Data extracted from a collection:
[Start of Attachment]

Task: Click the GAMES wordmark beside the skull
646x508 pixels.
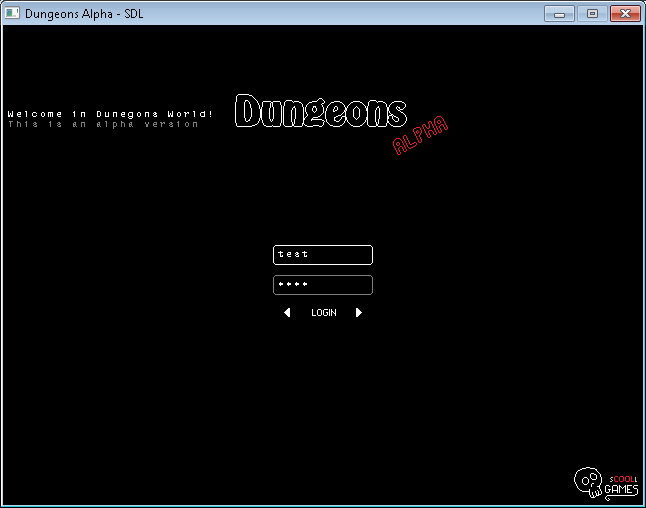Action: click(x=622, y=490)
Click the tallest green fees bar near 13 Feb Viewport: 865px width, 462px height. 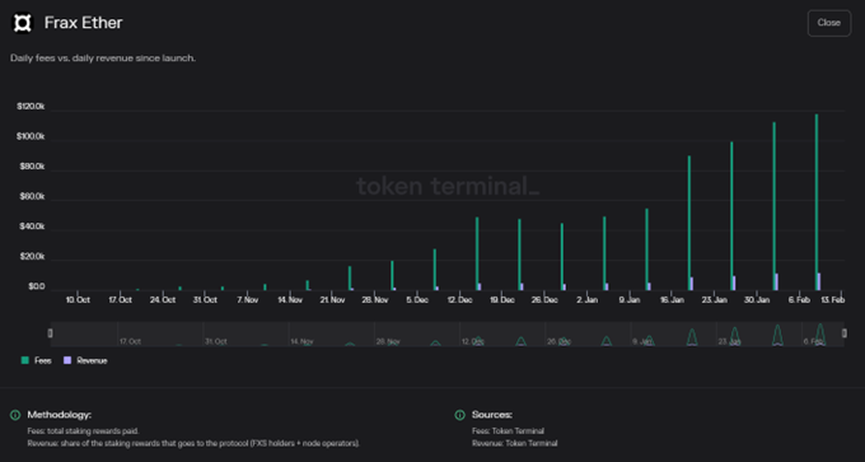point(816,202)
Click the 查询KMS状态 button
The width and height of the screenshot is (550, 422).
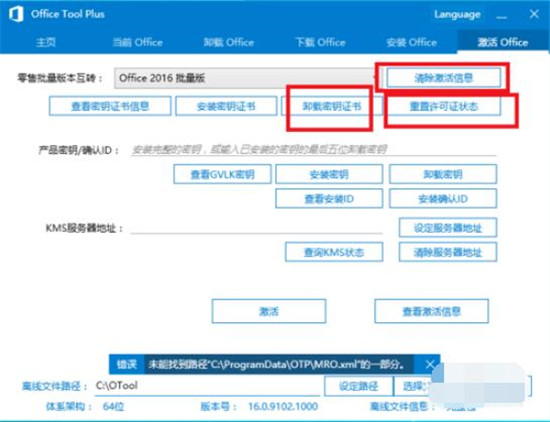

[End of Attachment]

◆ Work request ◆
Give an exact copy of the line containing "Click the 查询KMS状态 button" and every line after it through the end of the entries. Pictures are to be dropped.

◆ Result below ◆
Click the 查询KMS状态 button
The width and height of the screenshot is (550, 422).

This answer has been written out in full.